Start of Page text
Optimize aten.cat calls of a repeated element (#132081)

This was a particular problem for a model I saw which would have a large number of repeats, making compilation slow. Pull Request resolved: https://github.com/pytorch/pytorch/pull/132081 Approved by: https://github.com/shunting314
2025-10-20 21:14:14 +08:00 · 2024-07-29 16:47:18 -07:00
parent f8e4060484
commit baa4c9ca46
3 changed files with 23 additions and 1 deletions
--- a/test/test_decomp.py
+++ b/test/test_decomp.py
@ -7,6 +7,7 @@ import unittest
 from collections import defaultdict
 from functools import partial

+import torch._inductor.decomposition
 import torch.autograd
 from torch import Tensor
 from torch._decomp import core_aten_decompositions, decomposition_table
@ -607,6 +608,16 @@ class TestDecomp(TestCase):

        self.assertEqual(xs, xs_two)
End of Page text
Start of Data shown
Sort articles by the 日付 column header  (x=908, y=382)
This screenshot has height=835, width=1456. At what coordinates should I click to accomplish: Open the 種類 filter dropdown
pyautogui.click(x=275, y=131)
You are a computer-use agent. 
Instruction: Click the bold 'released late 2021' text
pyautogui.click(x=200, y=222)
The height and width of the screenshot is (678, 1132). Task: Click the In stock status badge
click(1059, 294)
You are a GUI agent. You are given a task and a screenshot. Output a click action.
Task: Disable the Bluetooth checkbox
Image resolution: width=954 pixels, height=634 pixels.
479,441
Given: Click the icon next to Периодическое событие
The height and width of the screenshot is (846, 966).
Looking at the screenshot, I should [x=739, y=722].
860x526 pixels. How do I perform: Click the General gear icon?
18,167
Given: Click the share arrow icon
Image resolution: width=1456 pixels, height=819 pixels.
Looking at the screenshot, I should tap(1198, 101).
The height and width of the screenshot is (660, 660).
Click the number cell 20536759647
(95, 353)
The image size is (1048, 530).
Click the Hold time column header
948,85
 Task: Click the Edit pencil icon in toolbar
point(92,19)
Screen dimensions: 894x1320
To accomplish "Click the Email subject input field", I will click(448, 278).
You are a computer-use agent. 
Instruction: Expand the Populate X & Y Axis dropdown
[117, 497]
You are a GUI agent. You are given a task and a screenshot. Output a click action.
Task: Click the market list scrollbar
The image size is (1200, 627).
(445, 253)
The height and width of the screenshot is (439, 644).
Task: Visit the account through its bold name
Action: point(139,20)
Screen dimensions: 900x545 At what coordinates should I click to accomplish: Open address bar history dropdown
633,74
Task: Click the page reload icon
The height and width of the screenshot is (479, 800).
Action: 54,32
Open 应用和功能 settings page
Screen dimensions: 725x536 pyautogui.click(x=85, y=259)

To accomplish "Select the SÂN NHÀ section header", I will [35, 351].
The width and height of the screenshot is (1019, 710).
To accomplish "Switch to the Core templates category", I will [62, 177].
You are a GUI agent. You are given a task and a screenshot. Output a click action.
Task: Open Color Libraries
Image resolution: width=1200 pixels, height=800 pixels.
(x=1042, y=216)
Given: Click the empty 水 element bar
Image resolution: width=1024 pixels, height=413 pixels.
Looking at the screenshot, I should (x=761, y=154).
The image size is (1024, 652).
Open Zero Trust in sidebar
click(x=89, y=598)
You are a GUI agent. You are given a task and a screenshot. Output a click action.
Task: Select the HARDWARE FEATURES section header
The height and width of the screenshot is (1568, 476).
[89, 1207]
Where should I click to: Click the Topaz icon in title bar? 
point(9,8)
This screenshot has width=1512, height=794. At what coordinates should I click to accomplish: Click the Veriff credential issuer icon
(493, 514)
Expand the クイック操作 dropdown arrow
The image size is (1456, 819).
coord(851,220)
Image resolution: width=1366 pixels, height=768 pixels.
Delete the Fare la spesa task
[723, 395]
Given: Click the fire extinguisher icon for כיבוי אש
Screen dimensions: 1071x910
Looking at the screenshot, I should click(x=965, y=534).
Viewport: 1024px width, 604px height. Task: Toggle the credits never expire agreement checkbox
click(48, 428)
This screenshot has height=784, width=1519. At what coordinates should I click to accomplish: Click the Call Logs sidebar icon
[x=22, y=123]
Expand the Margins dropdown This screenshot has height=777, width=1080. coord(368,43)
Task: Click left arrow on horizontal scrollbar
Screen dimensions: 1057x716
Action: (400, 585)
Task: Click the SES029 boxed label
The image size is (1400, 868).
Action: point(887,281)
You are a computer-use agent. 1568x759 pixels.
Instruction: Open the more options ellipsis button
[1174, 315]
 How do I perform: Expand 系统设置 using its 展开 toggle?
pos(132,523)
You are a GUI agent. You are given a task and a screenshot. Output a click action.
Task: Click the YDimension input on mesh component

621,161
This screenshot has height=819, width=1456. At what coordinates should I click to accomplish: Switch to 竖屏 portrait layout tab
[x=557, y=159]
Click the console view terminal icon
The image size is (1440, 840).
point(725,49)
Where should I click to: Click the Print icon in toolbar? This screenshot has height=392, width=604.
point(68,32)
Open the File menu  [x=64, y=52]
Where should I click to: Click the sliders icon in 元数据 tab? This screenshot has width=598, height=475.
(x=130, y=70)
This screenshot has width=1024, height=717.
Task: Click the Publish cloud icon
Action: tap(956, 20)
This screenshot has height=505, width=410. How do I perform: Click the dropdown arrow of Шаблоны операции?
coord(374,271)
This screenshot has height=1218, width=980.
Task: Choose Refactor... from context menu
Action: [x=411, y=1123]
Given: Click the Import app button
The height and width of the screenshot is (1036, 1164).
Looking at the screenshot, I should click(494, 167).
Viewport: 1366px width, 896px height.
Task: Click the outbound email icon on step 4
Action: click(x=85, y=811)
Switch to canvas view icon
End of Data shown
◆ Directions
a - Do the following statements agree with the commit page above? (i) The commit changes three files. (ii) The commit adds an import of torch._inductor.decomposition to test/test_decomp.py. (iii) The parent of the commit is baa4c9ca46. For each one, answer yes or no and quote the words from the commit page that decide it.
b - Continue the commit page text from its final line.

◆ Responses in order
a -
(i) Yes: "3 changed files with 23 additions and 1 deletions"
(ii) Yes: "+import torch._inductor.decomposition"
(iii) No: "parent f8e4060484"

b -
+    def test_cat_single_input(self, device):
+        decomp_table = torch._inductor.decomposition.select_decomp_table()
+        cat_inductor = decomp_table[torch.ops.aten.cat.default]
+
+        inp = torch.rand([2048, 2048], device=device)
+        inps = [inp for _ in range(10)]
+
+        for dim in (-1, 0, 1):
+            self.assertEqual(torch.cat(inps, dim), cat_inductor(inps, dim))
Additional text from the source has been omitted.